• Provided records:
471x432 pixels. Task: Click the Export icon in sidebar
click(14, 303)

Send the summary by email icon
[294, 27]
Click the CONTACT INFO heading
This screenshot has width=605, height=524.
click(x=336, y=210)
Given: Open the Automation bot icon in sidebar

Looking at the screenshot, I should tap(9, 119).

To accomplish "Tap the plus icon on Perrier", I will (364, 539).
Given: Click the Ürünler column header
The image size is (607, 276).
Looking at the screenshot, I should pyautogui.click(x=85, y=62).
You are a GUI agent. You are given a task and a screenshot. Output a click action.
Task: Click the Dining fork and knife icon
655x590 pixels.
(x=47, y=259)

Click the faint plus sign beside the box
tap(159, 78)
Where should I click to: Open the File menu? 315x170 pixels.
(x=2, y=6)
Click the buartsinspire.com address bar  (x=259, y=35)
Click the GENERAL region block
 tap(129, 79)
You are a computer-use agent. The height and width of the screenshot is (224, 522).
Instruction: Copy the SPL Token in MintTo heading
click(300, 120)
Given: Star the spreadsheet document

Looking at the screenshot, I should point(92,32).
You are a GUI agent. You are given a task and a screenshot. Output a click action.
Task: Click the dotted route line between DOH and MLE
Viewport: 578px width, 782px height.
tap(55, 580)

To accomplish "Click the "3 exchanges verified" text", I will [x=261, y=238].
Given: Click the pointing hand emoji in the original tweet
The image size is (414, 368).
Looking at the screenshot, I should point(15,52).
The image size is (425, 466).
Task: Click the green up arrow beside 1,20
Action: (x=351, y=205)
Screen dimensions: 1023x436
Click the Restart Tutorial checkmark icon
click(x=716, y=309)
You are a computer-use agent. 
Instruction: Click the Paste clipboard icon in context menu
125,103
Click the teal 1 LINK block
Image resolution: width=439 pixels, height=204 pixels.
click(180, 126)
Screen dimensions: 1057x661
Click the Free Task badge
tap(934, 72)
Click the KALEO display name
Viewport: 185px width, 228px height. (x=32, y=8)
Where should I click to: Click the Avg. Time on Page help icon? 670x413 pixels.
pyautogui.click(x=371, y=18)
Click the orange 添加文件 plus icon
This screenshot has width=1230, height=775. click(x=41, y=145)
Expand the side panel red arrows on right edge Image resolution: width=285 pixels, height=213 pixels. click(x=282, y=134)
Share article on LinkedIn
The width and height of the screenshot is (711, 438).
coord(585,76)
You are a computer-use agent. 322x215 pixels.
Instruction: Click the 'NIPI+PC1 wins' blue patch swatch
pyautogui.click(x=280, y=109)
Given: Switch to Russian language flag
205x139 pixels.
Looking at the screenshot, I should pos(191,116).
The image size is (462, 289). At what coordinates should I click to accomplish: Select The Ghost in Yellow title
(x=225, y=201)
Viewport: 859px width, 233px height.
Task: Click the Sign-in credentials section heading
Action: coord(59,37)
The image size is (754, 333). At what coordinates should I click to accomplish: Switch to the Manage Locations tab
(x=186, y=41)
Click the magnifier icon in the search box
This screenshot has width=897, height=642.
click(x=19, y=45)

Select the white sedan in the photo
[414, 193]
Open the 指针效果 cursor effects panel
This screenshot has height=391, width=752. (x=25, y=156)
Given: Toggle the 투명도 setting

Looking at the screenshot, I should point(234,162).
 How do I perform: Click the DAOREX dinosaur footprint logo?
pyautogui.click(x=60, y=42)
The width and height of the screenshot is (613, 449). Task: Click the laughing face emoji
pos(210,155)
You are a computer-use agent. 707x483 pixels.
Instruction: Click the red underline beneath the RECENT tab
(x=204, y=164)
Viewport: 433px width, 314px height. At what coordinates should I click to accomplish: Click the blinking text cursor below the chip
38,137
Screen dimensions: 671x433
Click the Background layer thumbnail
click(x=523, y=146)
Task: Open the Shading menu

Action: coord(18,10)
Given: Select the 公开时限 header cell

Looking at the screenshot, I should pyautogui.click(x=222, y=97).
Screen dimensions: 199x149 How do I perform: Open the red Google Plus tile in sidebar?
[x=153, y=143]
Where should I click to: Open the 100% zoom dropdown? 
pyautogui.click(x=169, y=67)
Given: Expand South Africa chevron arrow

• The problem: The output should consist only of the lines from the one with "Screen dimensions: 671x433" through the final line of the records above, exactly.

• Exercise result:
Screen dimensions: 671x433
Click the Background layer thumbnail
click(x=523, y=146)
Task: Open the Shading menu

Action: coord(18,10)
Given: Select the 公开时限 header cell

Looking at the screenshot, I should pyautogui.click(x=222, y=97).
Screen dimensions: 199x149 How do I perform: Open the red Google Plus tile in sidebar?
[x=153, y=143]
Where should I click to: Open the 100% zoom dropdown? 
pyautogui.click(x=169, y=67)
Given: Expand South Africa chevron arrow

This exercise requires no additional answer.